• **Stored data**:
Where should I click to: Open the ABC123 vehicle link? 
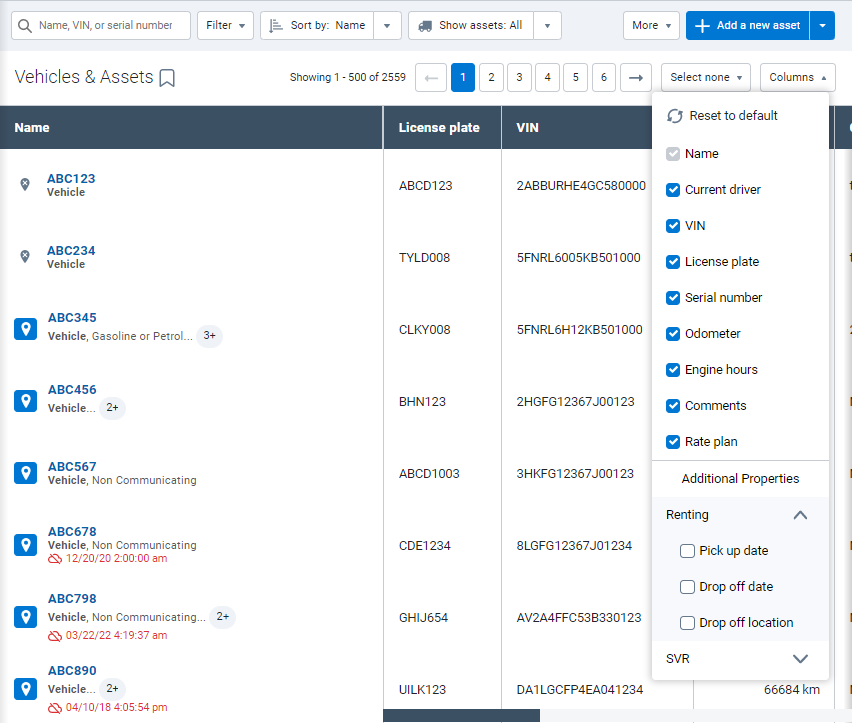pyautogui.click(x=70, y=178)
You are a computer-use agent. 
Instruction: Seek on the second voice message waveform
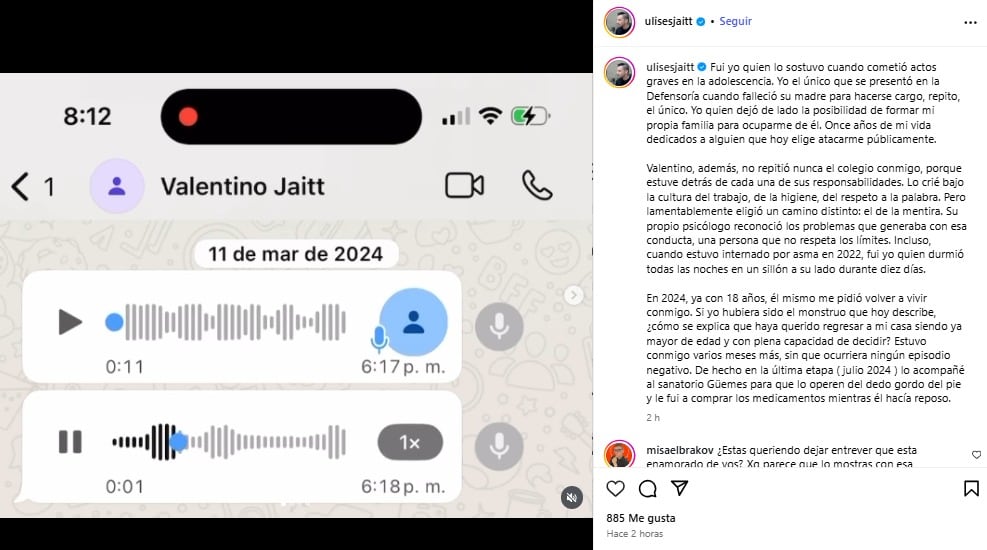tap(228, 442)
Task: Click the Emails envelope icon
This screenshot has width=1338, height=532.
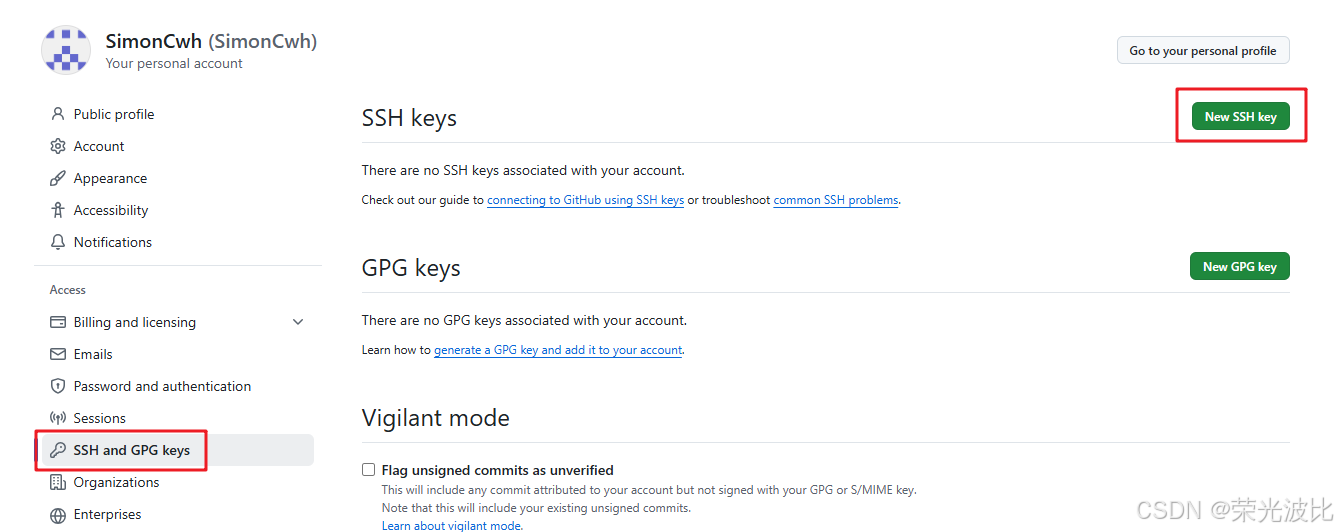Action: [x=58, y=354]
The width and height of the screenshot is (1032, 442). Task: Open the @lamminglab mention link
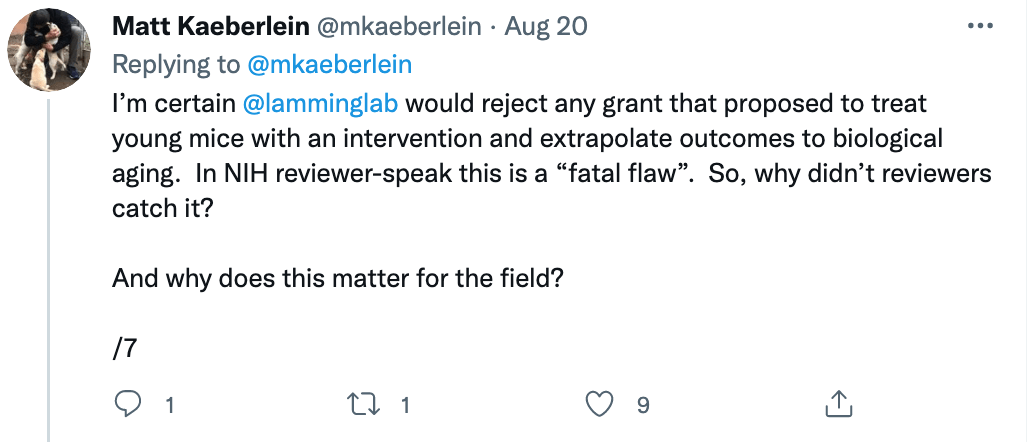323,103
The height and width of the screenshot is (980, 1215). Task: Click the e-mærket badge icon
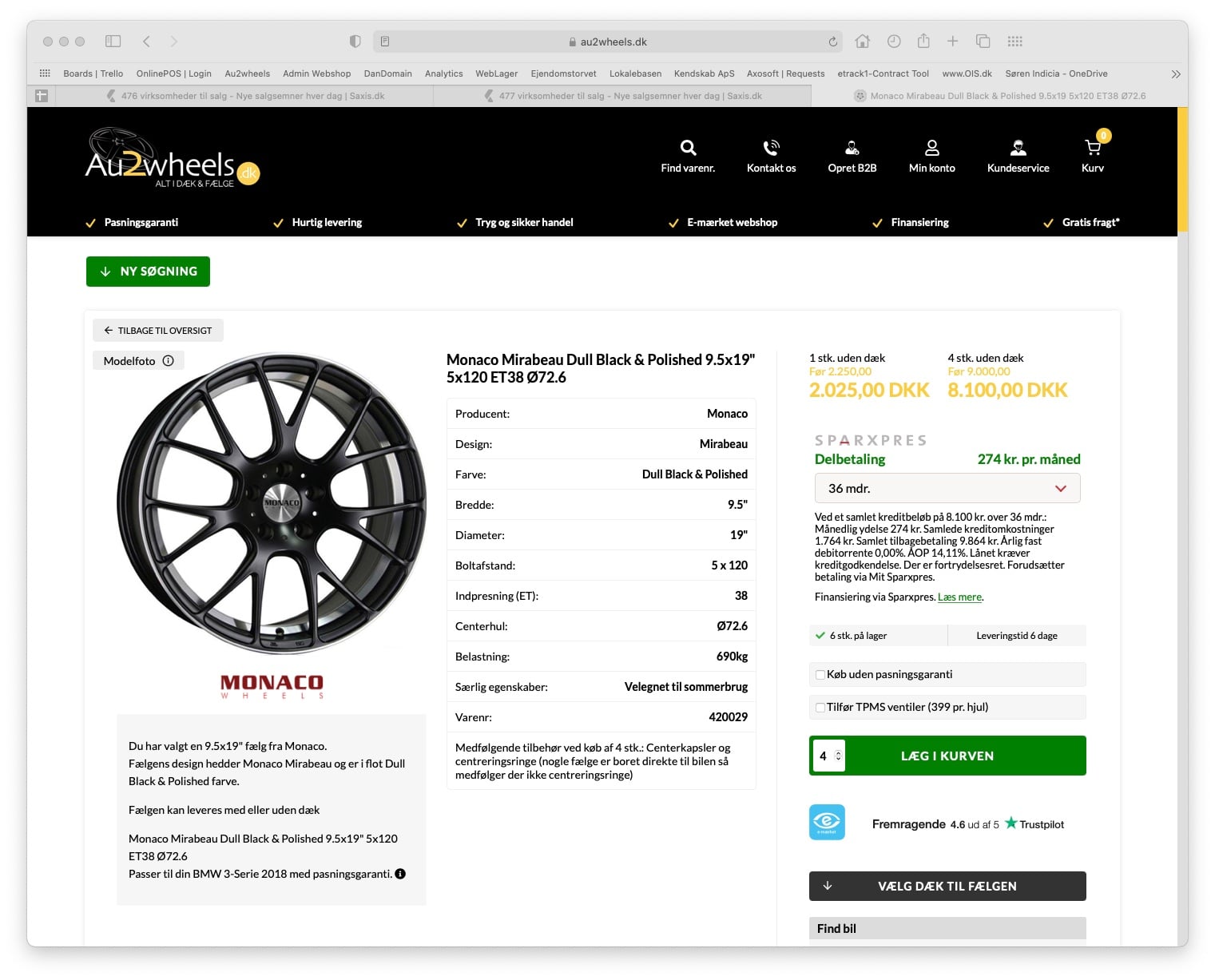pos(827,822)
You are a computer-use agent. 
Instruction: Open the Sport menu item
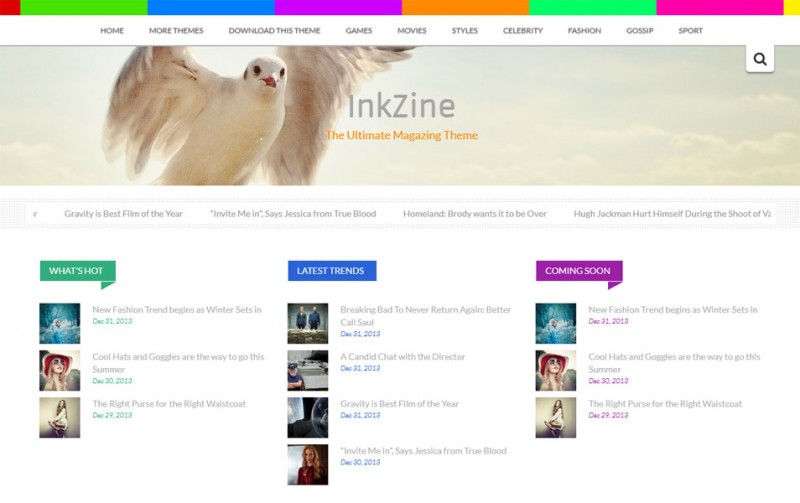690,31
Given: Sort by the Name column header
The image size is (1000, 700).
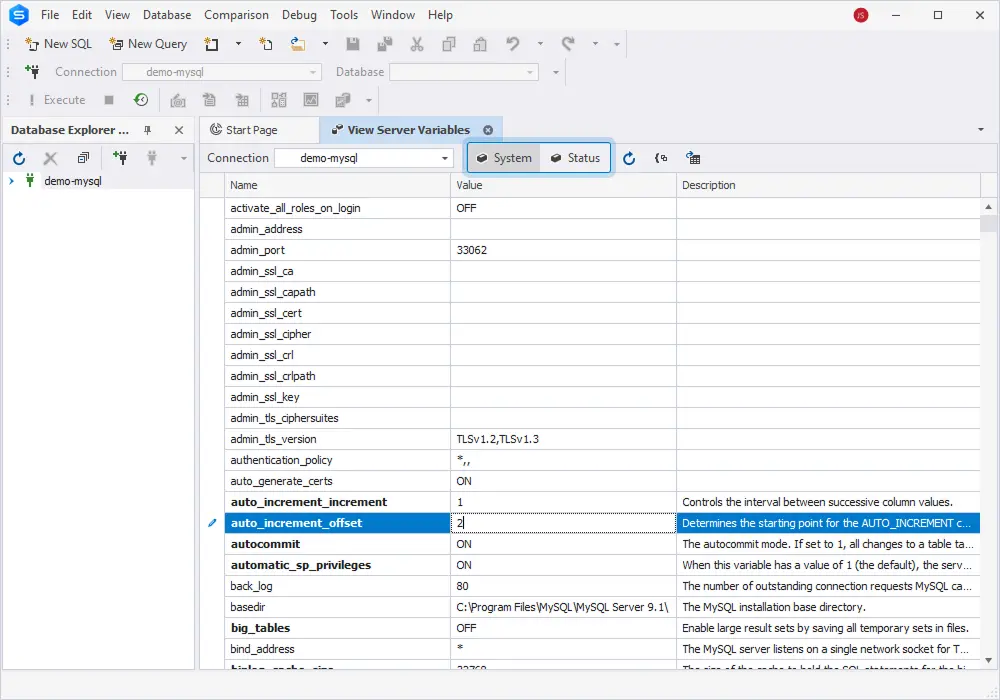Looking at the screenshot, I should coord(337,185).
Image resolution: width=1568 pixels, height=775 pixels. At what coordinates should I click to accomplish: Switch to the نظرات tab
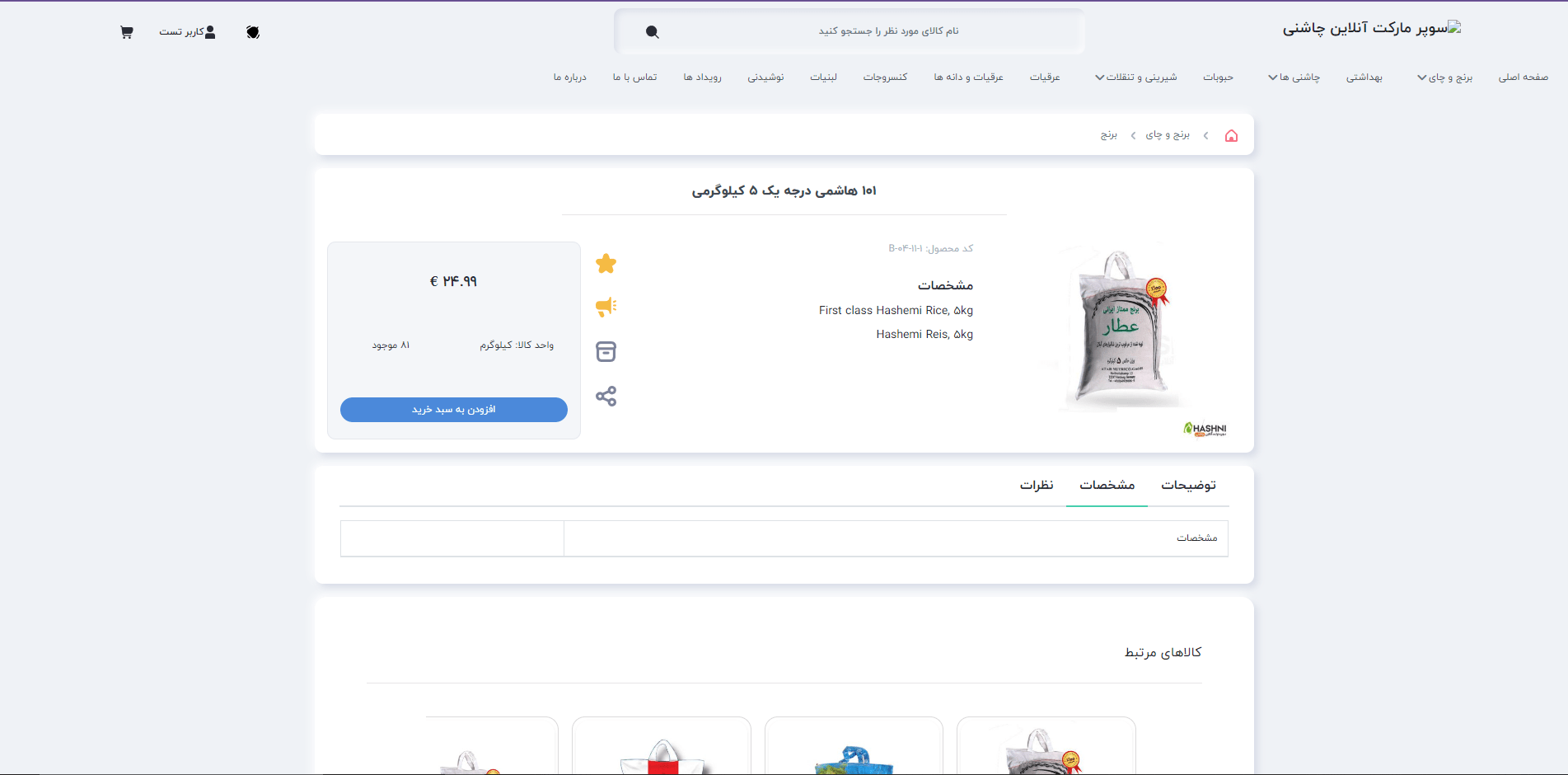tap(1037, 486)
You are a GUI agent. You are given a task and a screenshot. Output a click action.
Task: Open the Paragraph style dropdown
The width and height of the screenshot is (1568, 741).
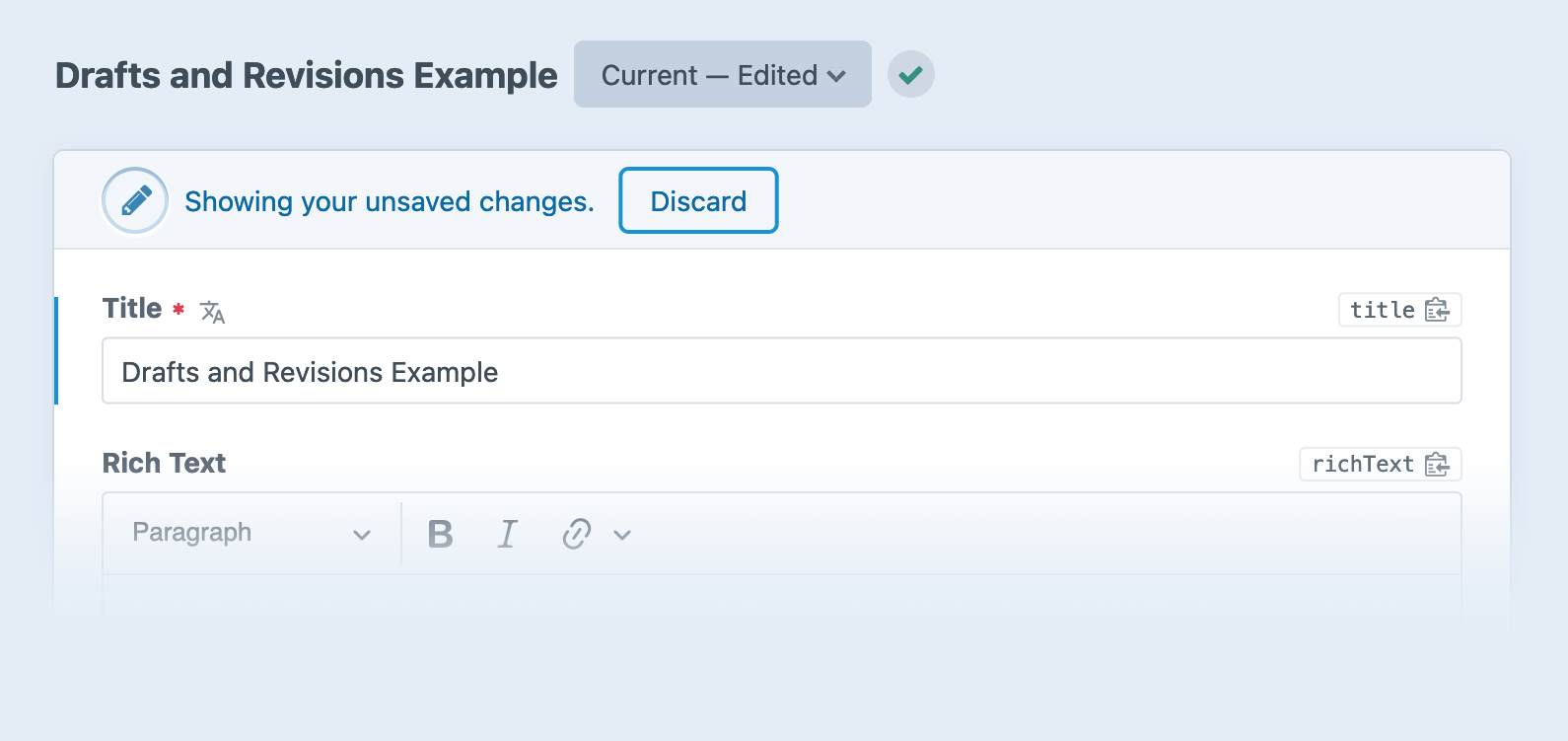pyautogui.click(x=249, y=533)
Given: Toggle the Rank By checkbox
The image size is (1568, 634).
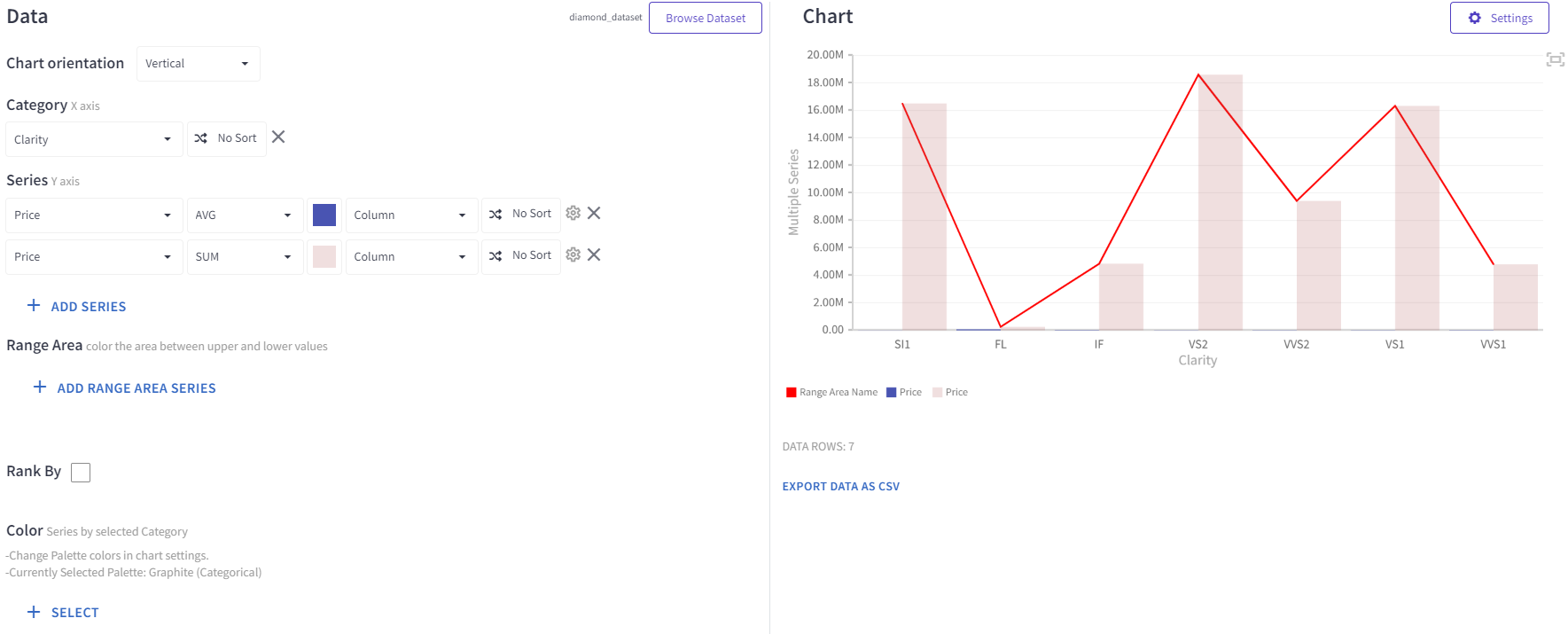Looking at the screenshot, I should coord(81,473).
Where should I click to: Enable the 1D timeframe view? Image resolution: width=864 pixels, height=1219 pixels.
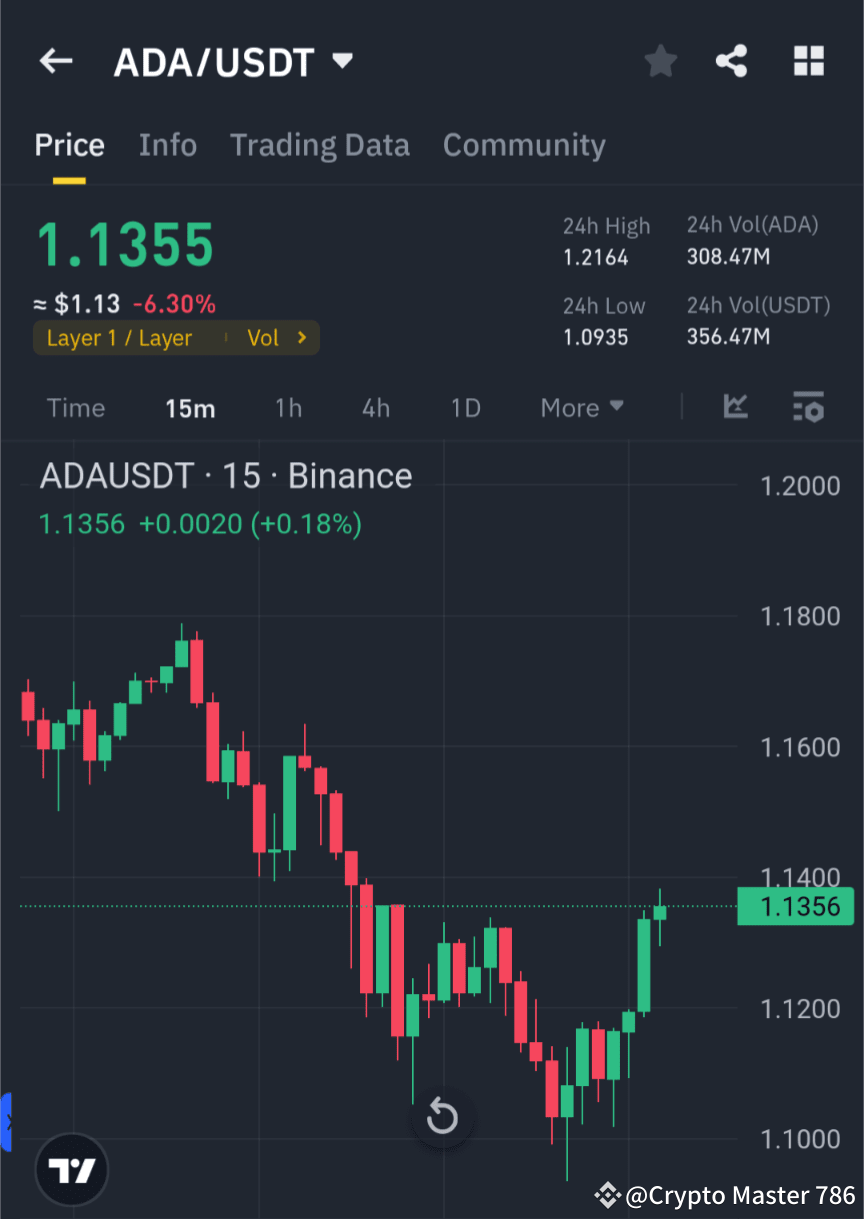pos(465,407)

• **What the exercise asks**: Beginning with the line that holds "Instruction: Open the Sport menu item", write out exactly the lines down to the end of the material above, and no others. Pictures are not part of the copy.

• **Solution for this exercise**:
Instruction: Open the Sport menu item
690,31
Given: Sort by the Name column header
The image size is (1000, 700).
Looking at the screenshot, I should coord(337,185).
Image resolution: width=1568 pixels, height=775 pixels. At what coordinates should I click to accomplish: Switch to the نظرات tab
tap(1037, 486)
You are a GUI agent. You are given a task and a screenshot. Output a click action.
Task: Open the Paragraph style dropdown
The width and height of the screenshot is (1568, 741).
pyautogui.click(x=249, y=533)
Given: Toggle the Rank By checkbox
The image size is (1568, 634).
Looking at the screenshot, I should coord(81,473).
Where should I click to: Enable the 1D timeframe view? Image resolution: width=864 pixels, height=1219 pixels.
pos(465,407)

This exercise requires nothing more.